| HOW TO COMPLETE THIS TASK |
Where the string "computer" shows up in a line of the records, copy that line.

| AVAILABLE DATA |
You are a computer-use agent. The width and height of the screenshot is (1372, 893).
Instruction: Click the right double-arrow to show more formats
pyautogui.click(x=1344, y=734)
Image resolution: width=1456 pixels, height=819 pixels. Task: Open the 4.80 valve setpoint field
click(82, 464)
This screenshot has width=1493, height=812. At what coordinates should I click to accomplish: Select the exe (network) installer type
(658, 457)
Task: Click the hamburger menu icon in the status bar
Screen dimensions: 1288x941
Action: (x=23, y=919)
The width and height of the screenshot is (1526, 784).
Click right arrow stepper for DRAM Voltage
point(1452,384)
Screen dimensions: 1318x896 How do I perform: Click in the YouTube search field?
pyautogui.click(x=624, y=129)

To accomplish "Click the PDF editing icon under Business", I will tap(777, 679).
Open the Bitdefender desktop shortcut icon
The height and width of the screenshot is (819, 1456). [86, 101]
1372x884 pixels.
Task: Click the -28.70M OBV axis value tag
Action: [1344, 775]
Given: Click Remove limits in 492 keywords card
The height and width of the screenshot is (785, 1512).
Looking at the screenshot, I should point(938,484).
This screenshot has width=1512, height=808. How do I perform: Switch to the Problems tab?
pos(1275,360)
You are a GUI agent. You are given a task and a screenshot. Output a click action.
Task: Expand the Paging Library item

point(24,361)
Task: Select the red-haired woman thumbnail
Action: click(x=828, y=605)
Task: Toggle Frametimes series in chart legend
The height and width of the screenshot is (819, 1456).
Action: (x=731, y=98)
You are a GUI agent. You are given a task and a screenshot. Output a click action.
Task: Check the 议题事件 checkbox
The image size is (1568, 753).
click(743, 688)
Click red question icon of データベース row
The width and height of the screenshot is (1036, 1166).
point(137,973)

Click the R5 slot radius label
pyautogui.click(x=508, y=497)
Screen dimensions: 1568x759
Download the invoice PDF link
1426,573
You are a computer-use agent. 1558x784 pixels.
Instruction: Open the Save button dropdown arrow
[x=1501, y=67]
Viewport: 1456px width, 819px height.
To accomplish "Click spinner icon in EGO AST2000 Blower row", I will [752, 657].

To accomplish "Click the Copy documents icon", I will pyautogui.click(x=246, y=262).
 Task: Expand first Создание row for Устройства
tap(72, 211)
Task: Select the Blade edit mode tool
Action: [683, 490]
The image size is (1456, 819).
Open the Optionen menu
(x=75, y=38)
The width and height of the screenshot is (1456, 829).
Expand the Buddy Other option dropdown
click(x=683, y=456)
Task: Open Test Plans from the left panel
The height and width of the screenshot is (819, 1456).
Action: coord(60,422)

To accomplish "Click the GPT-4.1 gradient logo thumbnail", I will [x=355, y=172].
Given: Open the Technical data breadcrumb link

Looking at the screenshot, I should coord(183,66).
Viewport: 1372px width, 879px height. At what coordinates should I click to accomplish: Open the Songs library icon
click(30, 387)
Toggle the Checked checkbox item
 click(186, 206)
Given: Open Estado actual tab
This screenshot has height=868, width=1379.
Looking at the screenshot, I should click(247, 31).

| COMPLETED EXERCISE |
You are a computer-use agent. The width and height of the screenshot is (1372, 893).
You are a computer-use agent. 1558x784 pixels.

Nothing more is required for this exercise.